As we return to Mark we find ourselves in yet another story of conflict between Jesus and his opponents. Here the Pharisees are reprimanding the followers of Jesus for not engaging in ritual washing before they eat. This is an example of a tradition handed down in Pharisee circles which had come to have the full force of the written Law. Jesus has little time for their legalism and quotes from Isaiah to make his point. This is only lip service to God who does not care about their external observances but who desires a true worship of the heart. A person cannot be made unclean by external factors, eg the failure to observe purely religious ritual; rather we are made unclean by that which comes from within, from our hearts, the source of our moral action.

Reflection

If a survey were to be conducted among churchgoers in which they were asked for a definition of religion it is unlikely that many would come up with the simple answer provided by James. Coming to the help of orphans and widows would be for many a kind of agreeable by-product of religion whereas James places it right at the centre of who we are and what we do. This is surely a message for today when so many people go to such great lengths in their search for wisdom and the knowledge of God. A religion that can be observed at a purely external level has a certain appeal. It is easy to feel we are making progress and that we are better than those who do not measure up. We imagine that by our own efforts we can come close to God. However, Jesus wants no part in such a sham. He is concerned with the heart and a faith that does justice.

 

 Michel DeVerteuil


Textual Comments

Today's passage contains several sayings of Jesus which are very well known; we must therefore make an effort to read the passage not as an abstract teaching but as a story, letting the message emerge from the interplay of characters.

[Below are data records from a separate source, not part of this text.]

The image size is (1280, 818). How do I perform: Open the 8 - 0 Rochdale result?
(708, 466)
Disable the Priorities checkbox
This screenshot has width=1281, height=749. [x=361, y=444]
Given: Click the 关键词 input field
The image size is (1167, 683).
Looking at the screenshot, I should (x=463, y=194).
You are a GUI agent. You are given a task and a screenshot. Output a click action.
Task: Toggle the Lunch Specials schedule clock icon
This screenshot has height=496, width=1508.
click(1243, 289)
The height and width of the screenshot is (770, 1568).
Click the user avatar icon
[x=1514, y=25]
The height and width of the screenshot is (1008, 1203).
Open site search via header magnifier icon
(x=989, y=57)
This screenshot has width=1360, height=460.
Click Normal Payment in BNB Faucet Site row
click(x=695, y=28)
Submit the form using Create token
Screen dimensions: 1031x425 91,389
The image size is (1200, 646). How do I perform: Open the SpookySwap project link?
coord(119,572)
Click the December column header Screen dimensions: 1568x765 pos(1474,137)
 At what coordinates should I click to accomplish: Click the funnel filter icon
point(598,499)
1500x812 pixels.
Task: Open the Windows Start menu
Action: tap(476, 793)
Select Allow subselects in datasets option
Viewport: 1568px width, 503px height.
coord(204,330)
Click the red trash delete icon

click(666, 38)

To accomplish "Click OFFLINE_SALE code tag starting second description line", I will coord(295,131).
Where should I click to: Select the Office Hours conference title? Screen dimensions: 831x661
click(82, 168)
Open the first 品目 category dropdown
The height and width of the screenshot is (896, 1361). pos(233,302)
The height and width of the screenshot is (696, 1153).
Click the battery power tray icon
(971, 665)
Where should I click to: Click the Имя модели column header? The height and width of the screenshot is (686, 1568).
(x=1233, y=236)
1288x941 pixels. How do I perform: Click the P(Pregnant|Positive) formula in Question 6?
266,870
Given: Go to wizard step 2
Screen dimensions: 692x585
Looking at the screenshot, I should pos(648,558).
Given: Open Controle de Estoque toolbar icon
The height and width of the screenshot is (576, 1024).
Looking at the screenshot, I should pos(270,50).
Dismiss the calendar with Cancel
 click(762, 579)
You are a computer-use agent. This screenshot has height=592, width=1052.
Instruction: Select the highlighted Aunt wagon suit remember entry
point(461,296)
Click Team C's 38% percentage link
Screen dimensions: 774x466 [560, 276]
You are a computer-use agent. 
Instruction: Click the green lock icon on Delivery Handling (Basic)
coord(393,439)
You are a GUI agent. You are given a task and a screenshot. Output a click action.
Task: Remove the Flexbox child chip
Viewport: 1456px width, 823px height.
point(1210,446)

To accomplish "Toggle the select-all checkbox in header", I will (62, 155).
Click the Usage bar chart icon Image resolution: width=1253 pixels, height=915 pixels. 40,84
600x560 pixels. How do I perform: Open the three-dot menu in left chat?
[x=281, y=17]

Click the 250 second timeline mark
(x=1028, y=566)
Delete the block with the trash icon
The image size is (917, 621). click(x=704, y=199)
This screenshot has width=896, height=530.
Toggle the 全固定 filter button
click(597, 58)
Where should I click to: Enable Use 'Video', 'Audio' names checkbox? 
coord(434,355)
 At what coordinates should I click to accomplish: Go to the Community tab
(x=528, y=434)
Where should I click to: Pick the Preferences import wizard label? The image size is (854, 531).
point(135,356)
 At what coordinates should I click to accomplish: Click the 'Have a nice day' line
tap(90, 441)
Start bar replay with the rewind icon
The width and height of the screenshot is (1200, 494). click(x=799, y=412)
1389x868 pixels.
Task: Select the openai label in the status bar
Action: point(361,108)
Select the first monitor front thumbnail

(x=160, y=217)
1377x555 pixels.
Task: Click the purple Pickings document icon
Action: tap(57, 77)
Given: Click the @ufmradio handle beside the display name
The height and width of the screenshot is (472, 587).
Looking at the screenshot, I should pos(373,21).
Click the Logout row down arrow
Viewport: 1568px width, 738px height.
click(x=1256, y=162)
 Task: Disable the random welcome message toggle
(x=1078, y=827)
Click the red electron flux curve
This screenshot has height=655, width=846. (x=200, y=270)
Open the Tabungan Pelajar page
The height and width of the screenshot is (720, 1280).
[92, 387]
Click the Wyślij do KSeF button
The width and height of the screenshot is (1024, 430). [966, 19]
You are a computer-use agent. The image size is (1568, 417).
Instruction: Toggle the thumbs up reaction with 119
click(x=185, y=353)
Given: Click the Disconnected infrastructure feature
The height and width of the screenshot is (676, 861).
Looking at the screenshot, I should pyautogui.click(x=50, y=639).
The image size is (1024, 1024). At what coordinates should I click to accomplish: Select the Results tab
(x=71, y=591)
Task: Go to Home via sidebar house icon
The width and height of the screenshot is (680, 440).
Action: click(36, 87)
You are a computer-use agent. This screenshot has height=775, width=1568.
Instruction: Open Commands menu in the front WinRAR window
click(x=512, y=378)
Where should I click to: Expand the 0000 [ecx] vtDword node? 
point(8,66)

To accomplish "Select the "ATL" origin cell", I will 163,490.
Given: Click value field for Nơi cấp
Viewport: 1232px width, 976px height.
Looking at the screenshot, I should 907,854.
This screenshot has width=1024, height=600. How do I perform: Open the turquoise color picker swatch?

There are three characters, all representing roles in a human community.

1.    
 Jesus' disciples are humble people. They are not "respectable" or refined. They do not conform to social norms ("the traditions of the elders") in how they speak, dress or, in this case, "eat with unclean hands". In the gospels they are classified as "sinners", those who "break the law". To judge from Jesus' remarks in this passage, they are not malicious, their hearts are not unclean.

2.    
The "Pharisees and scribes" are those who set the norms, in words and in practice. They observe and teach the rules of respectability, their etiquette is beyond reproach. But they are judgmental of those who do not conform; they do not take time to understand them and in the process they are blind to the fact that they go against basic virtues such as humanity and compassion.


Very significantly, the text says that they have "come from Jerusalem". The company of Jesus and his disciples is not their home territory; they are out of place among these new people.

3.    
 Jesus as always is the protector of the poor. He sees the greatness and beauty that lie beneath their rough externals, defends them passionately against their oppressors. He is harsh with the scribes and Pharisees, but his harshness (as God's harshness in the Bible) is because of his concern for the poor.


The movement of the story shows the process by which the Church, and every human community dedicated to noble ideals, gradually becomes set in its ways and ends up accepting the false values of the surrounding culture. The Bible always gives a simple criterion for recognizing when this happens - the poor and the marginalized in a country end up being poor and marginalized in the Christian community as well.


The root problem lies with laws which exist originally to protect the weak but end up on the side of the powerful. Someone like Jesus must come on the scene and expose the "hypocrisy" of the community by standing up for the lowly. The community is then forced to revisit its laws in order to distinguish the true ideals of the community ("God's commandment") from the "human regulations" which maintain the status quo.


Every community and movement needs laws and customs, as Jesus always taught; but they must be constantly re-examined to see of they conform to God's laws.

The passage invites us to recognize God-in-Jesus at work in this way in our Church communities and in the world.

We will recognize him at work within our individual selves too. Often we allow ourselves to be oppressed by so-called “laws” that are not from God but are social taboos (gender or ethnic stereotypes, for example). Now they simply block our true selves ("the heart"). One day Jesus comes into our lives - through a friend, a spiritual guide or a moment of prayer - and rescues us from oppression.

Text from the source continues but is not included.